_Exercise_
What you return must match the entries word for word, minus the pictures.

_Data_
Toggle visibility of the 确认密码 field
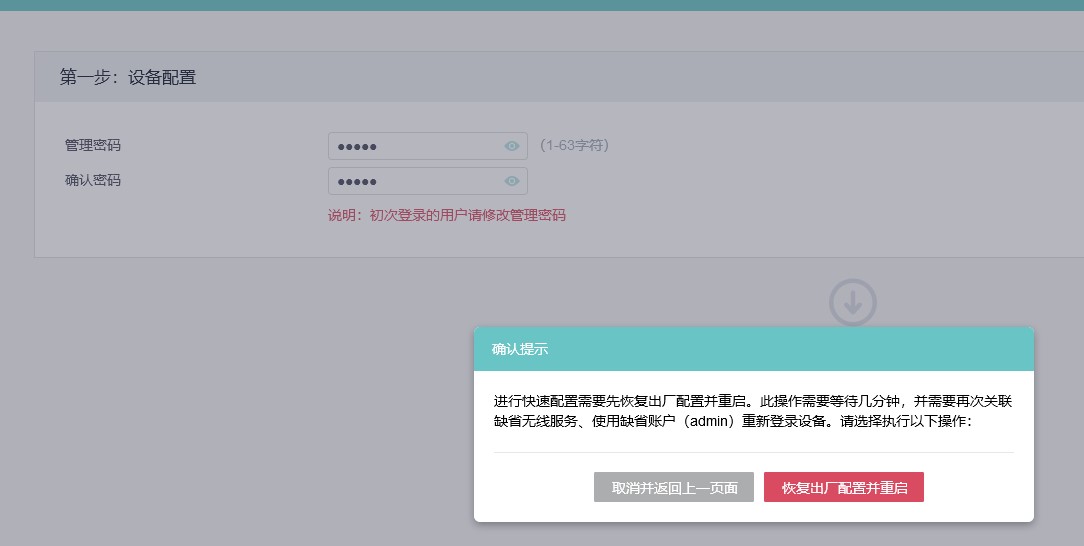The image size is (1084, 546). (x=512, y=181)
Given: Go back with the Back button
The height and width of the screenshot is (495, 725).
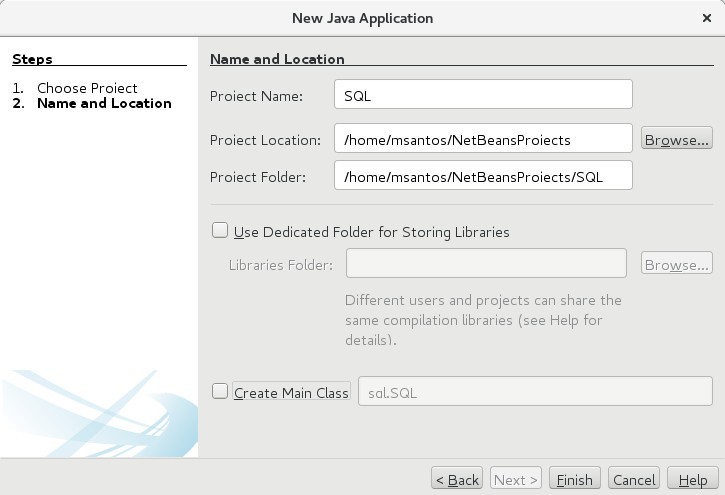Looking at the screenshot, I should click(457, 480).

_Answer for the task_
Toggle visibility of the 确认密码 field
The image size is (1084, 546). (x=512, y=181)
Given: Go back with the Back button
The height and width of the screenshot is (495, 725).
Looking at the screenshot, I should click(457, 480).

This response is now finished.